M. SEGUIN : C’est bien la raison pour laquelle ce code de déontologie a été mis en place. C’est bien la raison pour laquelle il nous faut maintenant mettre en place les structures qui vont l’appliquer, parce que je ne serai pas seul à le faire. Et c’est bien la raison pour laquelle j’ai voulu répondre aussi rapidement que possible au problème des dissidences pour que l’on comprenne bien que ce qui avait été décidé, désormais serait appliqué et sans faiblesse.
M. FIELD : Les propositions du Premier ministre sur le non cumul des mandats, n’est-ce pas quelque chose qui peut aussi contribuer à moraliser la vie politique ?
M. SEGUIN : Alors, là, certainement pas !
M. FIELD : J’arriverai à vous mettre en colère avant la fin de l’émission.
M. SEGUIN : Là, certainement pas.
M. FIELD : Pourquoi ?
M. SEGUIN : Là, le Premier ministre, pardonnez-moi de vous le dire, se moque du monde. Il se moque du monde. D’abord, c’est un problème très sérieux le problème du cumul des mandats. Je vous rappelle que je ne suis pas « cumulard », je suis uniquement député des Vosges. J’ai abandonné la mairie d’Épinal et j’ai abandonné le conseil municipal d’Épinal.
M. FIELD : Donc, vous êtes d’accord avec le Premier ministre ?
M. SEGUIN : Non, non, non. Je vais y revenir. Le cumul des mandats est le produit d’un certain système institutionnel. Et si vous traitez seulement le cumul des mandats, sans traiter le système institutionnel, vous ne faites rien du tout.
Pourquoi y-at-il cumul des mandats aujourd’hui ? C’est parce que vous êtes dans un système où les financements se croisent, s’interpénètrent, ce qui fait que lorsque vous souhaitez faire quelque chose lorsque vous êtes un élu, lorsque vous souhaitez fabriquer quelque chose, faire un équipement, vous êtes forcé de faire prendre une décision à plusieurs échelons à la fois.
M. FIELD : Conseil général, Conseil régional.
M. SEGUIN : Je vous donne un exemple qui m’est très cher : c’est l’exemple de la piscine olympique d’Épinal…
M. FIELD : Au hasard, Épinal ?
M. SEGUIN : … quand j’étais maire d’Épinal.

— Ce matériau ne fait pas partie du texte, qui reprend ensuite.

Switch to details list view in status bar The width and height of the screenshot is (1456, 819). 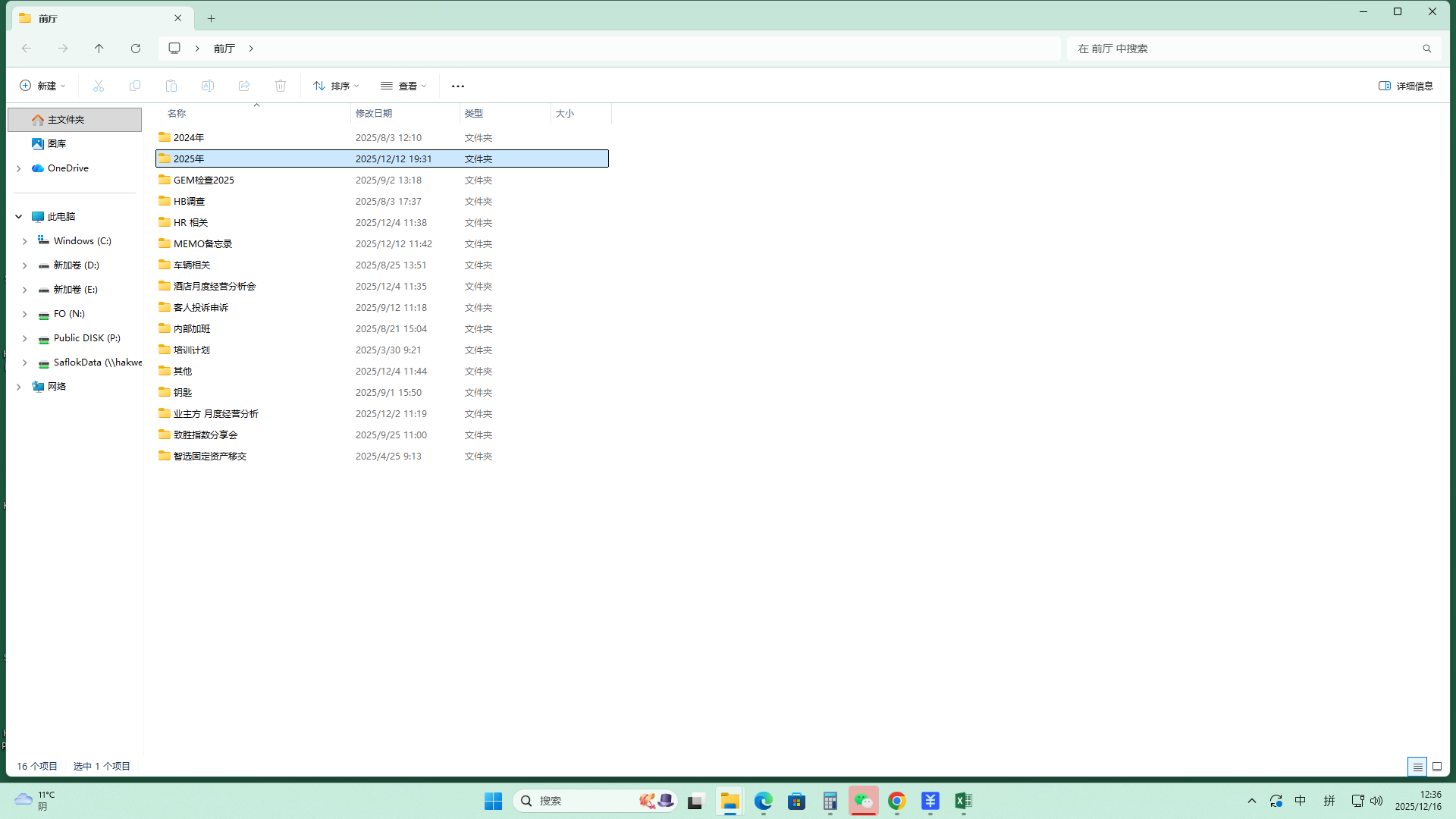(x=1417, y=767)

Nous ne pouvions pas à nous seuls, même en empruntant, nous la payer. Je suis allé voir le président du Conseil général pour obtenir une aide du Conseil général, le président du Conseil régional pour avoir une aide du Conseil régional. Je suis allé au niveau de l’État pour avoir une aide du Fonds national « Développement du sport » et j’ai même essayé d’en avoir au niveau européen.
C’est vous dire qu’un élu, pour avoir l’efficacité maximale, cherche à être présent au maximum de ces niveaux de décision.
On dit : « C’est une spécificité française ». Oui, c’est une spécificité française, précisément parce que ce système de financements croisés est propre à la France.
Alors, traitons du problème général et puis traitons de tous les problèmes annexes. Je veux bien qu’on dise qu’un maire de ville moyenne doit être maire en plein temps. Mais on le fait vivre comment ? Où est le statut de l’élu ? Il n’existe pas. Qu’on nous propose un statut de l’élu.
Et puis dernière chose, et je suis fondé à poser la question : à quoi serviraient 577 députés à temps plein, si c’est uniquement pour peupler une chambre d’enregistrement à laquelle on donne l’illusion de l’existence, simplement en la faisant siéger nuitamment ?
M. FIELD : Eh bien, écoutez, c’est sur cette question que nous nous quitterons sans avoir la réponse.
Merci, Philippe Seguin d’avoir été notre invité.
La semaine prochaine, premier des deux débats qu’organise PUBLIC pour les élections régionales, toutes les grandes forces politiques, les six familles politiques principales de ce pays seront représentées la semaine prochaine.
Et dans un instant vous avez rendez-vous avec Jean-Claude Narcy pour le 20 heures, qui reçoit Philippe de Villiers qui, je n’en doute pas, répondra peut-être aux interventions qui ont été les vôtres lors de cette émission.
Bonsoir à tous.
Philippe Séguin, merci. À la semaine prochaine.